5 Best Music Venues in Los Angeles

Explore the city’s best venues, rife with rock history

It’s possible that Los Angeles County has the richest music history in the Golden State—though a certain City by the Bay might take some convincing. Its diversity and depth can be felt in the songs the city has inspired: everything from Gun N’ Roses’ “Welcome to the Jungle,” to the Beach Boys’ “California Girls” to Tupac’s “California Love.” As Rolling Stone contributor Frank Schruers told host Soterios Johnson in the California Now Podcast, “The excitement of the L.A. music scene is indisputable.”

The heart of the city’s scene is, of course, the venues—large and small—where its musicians go to rock. Closest to music expert Schruers’ heart, however, are the classic rock-and-roll venues with an intimate feel. On the California Now Podcast, the self-professed fan of “claustrophobic little clubs,” shared his top five places in L.A. to catch a concert.

1. The Greek Theatre

This nearly 6,000-capacity outdoor venue, in all its Athenian-inspired grandeur, may be the antithesis of the classic grungy rock club, but it’s nevertheless many an Angelino’s favorite. Seeing your favorite band play under the stars in the middle of an acoustics-aiding Griffith Park canyon can make a fan of pretty much anyone, and the 90-plus years of history only adds to the allure. (More: The Greek Theater)

2. Whisky a Go Go

Perhaps most famous for being the club that hosted some of the earliest shows by The Doors, Whisky a Go Go went on to play a key role in the city’s music scene right up until the present day.
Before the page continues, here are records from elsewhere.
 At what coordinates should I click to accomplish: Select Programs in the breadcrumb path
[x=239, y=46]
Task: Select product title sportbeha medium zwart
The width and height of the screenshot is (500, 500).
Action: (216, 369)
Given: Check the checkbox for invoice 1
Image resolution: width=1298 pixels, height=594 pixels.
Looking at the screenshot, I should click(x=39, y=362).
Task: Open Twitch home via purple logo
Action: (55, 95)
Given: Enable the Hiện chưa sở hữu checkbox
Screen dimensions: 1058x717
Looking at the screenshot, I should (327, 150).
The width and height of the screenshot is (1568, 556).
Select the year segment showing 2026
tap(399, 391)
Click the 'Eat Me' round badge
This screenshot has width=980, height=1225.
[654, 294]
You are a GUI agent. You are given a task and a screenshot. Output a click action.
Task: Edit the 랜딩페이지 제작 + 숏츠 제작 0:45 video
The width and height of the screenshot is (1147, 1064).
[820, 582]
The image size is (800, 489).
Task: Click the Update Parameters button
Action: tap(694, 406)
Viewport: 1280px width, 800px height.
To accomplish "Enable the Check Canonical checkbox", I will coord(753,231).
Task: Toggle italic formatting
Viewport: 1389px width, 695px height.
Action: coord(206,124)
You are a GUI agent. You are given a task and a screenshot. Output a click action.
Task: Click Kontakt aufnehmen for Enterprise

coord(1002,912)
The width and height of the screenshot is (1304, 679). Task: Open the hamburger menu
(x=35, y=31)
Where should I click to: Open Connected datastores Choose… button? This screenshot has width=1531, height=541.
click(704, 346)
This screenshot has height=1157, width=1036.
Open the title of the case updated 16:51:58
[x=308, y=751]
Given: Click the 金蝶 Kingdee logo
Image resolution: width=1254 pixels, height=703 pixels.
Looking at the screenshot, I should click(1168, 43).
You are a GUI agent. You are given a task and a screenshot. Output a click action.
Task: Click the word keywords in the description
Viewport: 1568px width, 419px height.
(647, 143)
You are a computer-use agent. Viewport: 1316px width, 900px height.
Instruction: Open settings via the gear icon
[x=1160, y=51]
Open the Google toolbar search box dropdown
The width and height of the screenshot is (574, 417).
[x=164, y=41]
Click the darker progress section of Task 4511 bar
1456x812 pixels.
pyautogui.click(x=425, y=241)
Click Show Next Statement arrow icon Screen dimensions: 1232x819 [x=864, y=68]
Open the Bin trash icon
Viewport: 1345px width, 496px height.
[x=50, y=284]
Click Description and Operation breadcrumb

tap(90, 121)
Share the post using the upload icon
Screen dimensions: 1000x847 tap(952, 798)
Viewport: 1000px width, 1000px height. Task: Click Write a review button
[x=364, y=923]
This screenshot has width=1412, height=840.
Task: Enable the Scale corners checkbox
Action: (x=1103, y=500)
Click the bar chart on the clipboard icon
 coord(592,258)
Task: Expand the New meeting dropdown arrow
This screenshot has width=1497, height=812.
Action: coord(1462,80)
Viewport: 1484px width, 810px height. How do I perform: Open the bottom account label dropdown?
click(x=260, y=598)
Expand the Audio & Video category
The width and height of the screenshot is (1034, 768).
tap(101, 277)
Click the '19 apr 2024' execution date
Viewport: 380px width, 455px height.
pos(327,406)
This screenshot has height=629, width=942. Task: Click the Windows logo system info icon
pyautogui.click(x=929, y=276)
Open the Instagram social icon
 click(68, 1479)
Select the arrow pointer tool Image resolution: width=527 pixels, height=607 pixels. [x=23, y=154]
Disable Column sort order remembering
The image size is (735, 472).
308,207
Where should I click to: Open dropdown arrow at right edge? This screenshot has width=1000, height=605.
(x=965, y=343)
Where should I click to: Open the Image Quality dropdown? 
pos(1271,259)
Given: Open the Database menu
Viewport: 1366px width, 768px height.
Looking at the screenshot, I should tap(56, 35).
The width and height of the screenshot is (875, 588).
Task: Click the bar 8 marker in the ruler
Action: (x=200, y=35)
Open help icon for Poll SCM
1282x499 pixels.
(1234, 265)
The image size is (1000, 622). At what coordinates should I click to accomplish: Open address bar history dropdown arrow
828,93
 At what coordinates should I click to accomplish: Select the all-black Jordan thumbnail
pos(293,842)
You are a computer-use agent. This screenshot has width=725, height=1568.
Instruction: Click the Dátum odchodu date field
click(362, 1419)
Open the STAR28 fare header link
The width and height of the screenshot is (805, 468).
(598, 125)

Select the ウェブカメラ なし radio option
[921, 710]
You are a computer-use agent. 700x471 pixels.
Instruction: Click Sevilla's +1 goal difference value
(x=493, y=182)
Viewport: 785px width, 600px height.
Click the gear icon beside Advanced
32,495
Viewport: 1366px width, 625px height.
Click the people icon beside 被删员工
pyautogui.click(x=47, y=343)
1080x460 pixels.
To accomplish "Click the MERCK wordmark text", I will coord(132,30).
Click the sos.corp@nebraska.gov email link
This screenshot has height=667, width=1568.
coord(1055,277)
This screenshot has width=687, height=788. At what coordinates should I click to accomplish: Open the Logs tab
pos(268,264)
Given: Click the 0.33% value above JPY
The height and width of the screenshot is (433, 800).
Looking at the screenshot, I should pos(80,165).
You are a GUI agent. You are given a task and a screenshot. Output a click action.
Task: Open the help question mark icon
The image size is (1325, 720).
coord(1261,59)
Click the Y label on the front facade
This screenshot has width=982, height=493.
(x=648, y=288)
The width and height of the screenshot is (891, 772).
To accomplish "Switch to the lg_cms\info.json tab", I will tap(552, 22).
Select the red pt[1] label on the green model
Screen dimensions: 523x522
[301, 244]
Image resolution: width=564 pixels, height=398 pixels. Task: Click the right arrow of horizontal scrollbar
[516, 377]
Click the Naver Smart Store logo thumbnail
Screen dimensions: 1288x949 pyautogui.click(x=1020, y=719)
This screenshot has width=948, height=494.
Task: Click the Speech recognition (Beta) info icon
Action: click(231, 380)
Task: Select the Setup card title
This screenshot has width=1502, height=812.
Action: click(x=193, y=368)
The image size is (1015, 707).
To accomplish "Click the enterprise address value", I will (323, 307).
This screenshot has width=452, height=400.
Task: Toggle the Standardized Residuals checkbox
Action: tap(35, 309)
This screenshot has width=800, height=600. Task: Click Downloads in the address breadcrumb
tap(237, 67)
Led Zeppelin, Mötley Crüe, Guns ‘n Roses, No Doubt—they’ve all played this hallowed West Hollywood stage, and the venue was voted into the Rock and Roll Hall of Fame in 2006. (More: Whiskey a Go Go)

3. The Roxy Theatre

A mere two blocks away from the Whisky on Sunset Boulevard is The Roxy, a nightspot of dubious reputation since 1973, when John Lennon used to hold court with his buddies Harry Nilsson and Keith Moon in the secret bar upstairs. Today, bands still play the same stage that Neil Young, U2, and the Foo Fighters have played, and On the Rox, the upstairs bar, is one of the most exclusive watering holes in the city. (More: The Roxy Theatre)

4. The Wiltern

Boasting some of the most over-the-top art deco touches of any building anywhere (see the skyscrapers representing beams of sunlight stretching across the ceiling of the auditorium), The Wiltern is one of L.A.’s architectural jewels, and with a capacity of 2,300, one of its largest theaters. Check the schedule before going to catch a show there though, as the Moscow Ballet or an A-list comedy revue is as likely to be booked as Van Morrison or Deadmau5. (More: The Wiltern)

5. Troubadour

When cruising down Santa Monica Boulevard, you can’t miss the sign for this rock and roll institution: the instantly recognizable TROUBADOUR in Old English lettering marks one of the city’s most storied nightspots. Lenny Bruce was famously arrested here on obscenity charges way back in 1957 (for saying “schmuck”); The Byrds formed after meeting at an open mic here, and Elton John, Tom Waits, James Taylor, and countless others cut their teeth within this intimate venue’s walls. (More: Troubadour)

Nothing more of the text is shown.